74. Velius. Tite-Live, qui fait un récit long et bien circonstancié du siége de Tarente, ne parle ni de ce Velius, ni de l’événement que rapporte ici Frontin. Au lieu de Velius, il faut sans doute lire Livius, nom qui est bien celui du défenseur de la citadelle de Tarente. Cette erreur est de la nature de celles qu’on ne peut raisonnablement attribuer qu’aux copistes. Cf. Tite-Live, liv. xxiv, ch. 20 ; liv. xxv, ch. 10 et 11 ; liv. xxvi, ch. 39.

75. Castellum. Ce fort n’était autre chose qu’un petit camp fortifié, et enfermé dans un plus grand, dont César était déjà maître quand Pompée survint. Voyez César, Guerre civile, liv. iii, ch. 66-70.

« Les manœuvres de César à Dyrrachium sont extrêmement téméraires : aussi en fut-il puni. Comment pouvait-il espérer de se maintenir avec avantage le long d’une ligne de contrevallation de six lieues, entourant une armée qui avait l’avantage d’être maîtresse de la mer, et d’occuper une position centrale ? Après des travaux immenses, il échoua, fut battu, perdit l’élite de ses troupes, et fut contraint de quitter ce champ de bataille.

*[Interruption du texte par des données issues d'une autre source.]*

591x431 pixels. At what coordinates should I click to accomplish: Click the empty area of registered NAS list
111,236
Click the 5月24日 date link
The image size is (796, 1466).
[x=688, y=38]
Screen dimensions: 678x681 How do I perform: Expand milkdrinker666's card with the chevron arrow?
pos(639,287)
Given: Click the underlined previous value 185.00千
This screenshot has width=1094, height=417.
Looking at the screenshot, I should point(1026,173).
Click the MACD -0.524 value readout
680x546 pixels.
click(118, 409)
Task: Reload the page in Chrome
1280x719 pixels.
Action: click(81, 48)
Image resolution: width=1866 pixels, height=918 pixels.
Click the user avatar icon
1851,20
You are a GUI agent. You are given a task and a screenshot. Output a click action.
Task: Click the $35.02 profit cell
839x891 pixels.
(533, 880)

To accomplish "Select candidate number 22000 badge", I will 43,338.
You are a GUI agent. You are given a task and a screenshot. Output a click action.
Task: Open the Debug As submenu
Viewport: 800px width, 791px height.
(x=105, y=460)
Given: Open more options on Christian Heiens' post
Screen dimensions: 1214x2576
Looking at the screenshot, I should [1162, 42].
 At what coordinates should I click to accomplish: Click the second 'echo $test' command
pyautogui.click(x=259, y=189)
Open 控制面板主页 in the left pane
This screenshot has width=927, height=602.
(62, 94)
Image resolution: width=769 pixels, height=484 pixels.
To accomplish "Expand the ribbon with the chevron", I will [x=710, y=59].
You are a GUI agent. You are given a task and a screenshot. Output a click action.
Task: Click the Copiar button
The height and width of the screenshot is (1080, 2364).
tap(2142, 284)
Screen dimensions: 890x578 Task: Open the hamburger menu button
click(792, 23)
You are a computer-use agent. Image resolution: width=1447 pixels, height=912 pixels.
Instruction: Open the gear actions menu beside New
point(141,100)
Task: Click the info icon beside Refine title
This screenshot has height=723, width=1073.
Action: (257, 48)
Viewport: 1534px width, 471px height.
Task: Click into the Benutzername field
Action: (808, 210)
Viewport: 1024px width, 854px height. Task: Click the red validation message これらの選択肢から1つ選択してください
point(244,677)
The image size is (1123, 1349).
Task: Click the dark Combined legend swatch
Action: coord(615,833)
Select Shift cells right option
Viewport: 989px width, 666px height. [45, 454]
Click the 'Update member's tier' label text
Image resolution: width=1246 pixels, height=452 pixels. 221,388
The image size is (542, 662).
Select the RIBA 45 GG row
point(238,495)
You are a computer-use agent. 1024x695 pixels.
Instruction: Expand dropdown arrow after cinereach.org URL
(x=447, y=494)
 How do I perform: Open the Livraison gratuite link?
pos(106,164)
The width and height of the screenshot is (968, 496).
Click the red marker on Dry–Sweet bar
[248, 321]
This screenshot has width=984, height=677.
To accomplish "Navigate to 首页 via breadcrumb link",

Il avait deux lignes de contrevallation, une de six lieues contre le camp de Pompée, et une autre contre Dyrrachium. Pompée se contenta d’opposer une ligne de circonvallation à la contrevallation de César : effectivement, pouvait-il faire autre chose, ne voulant pas livrer bataille ? Mais il eût dû tirer un plus grand avantage du combat de Dyrrachium ; ce jour-là il eût pu faire triompher la république. » (Napoléon.)

76. Apud Rhyndacum. Petite rivière de l’Asie Mineure, appelée aussi Lycus. Le traducteur de 1772 a pris ce nom pour celui d’une ville.

77. C. Cæsar in Gallia. Cf. César, Guerre des Gaules, liv. v, ch. 49-51.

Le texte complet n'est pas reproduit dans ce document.